2002-12-14

Optical Tachometer

optical tachometer head

I built this simple reflection-pair optical tachometer head for my CD-ROM structural strength experiments. I needed a simple and accurate way of measuring their angular speed, while I spun them, before I could proceed to more scientific tests.

The circuit is simplicity itself. There is a red LED to illuminate the target and a photo diode in photo-conductive mode to pick up the reflected light. A simple three-wire (supply/signal/common) umbilical feeds back to the power supply and readout. Currently I use my CRO for the readout, but I have left room on the head board for a pre-amp to help integration with a counter circuit at a later stage.

As you can see in the picture, I am using a boot from a alligator clip as the light shield. The resulting signal is about 50mV pk-pk for the difference between the shiny CD surface and a black region painted on with a whiteboard marker.

tacho head circuit diagram

The supply voltage is 6V, but anything that correctly biases the red LED and photo diode with the given resistor values will work fine. I used 4 AA penlight cells in a holder than offers a 9V battery snap style connector.
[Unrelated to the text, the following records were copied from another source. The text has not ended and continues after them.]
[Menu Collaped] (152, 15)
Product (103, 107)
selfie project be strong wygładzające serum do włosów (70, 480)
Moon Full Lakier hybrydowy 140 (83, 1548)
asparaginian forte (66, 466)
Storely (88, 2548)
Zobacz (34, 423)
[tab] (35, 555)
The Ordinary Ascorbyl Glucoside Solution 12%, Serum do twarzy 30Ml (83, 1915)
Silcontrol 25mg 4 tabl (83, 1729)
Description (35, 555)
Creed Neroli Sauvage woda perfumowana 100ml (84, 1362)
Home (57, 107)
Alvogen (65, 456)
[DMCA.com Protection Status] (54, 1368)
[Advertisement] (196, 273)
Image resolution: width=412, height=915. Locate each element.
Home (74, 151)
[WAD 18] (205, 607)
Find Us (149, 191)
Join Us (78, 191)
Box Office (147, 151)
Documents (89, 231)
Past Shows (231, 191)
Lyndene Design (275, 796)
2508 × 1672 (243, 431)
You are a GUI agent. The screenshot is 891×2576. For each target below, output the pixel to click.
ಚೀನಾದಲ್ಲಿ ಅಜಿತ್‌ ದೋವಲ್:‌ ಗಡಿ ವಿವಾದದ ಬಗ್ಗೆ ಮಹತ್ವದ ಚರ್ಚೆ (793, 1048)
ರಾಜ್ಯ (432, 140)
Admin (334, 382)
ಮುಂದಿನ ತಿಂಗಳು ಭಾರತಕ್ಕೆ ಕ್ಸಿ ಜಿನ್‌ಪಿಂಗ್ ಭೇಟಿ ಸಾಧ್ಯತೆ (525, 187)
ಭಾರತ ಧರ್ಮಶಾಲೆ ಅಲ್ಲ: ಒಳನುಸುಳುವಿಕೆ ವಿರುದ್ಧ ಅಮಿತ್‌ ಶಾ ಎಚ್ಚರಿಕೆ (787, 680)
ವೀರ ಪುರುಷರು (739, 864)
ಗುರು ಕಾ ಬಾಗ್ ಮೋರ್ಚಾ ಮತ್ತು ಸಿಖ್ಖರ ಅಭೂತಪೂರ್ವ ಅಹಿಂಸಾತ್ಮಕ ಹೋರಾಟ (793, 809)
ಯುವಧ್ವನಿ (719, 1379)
Below is an image of the signal observed while monitoring a CD being spun via a small electric motor. The two peaks are from the non-reflective black lines on the CD the smaller blurry peaks are the RF noise from the electric motor (Their constant phase relationship with the optical signal indicates the drive connection is solid with no slip, their number also confirms the motor has 3 poles). The vertical gain is 20mV/div and the horizontal rate 2ms/div, giving an RPM of about 4800.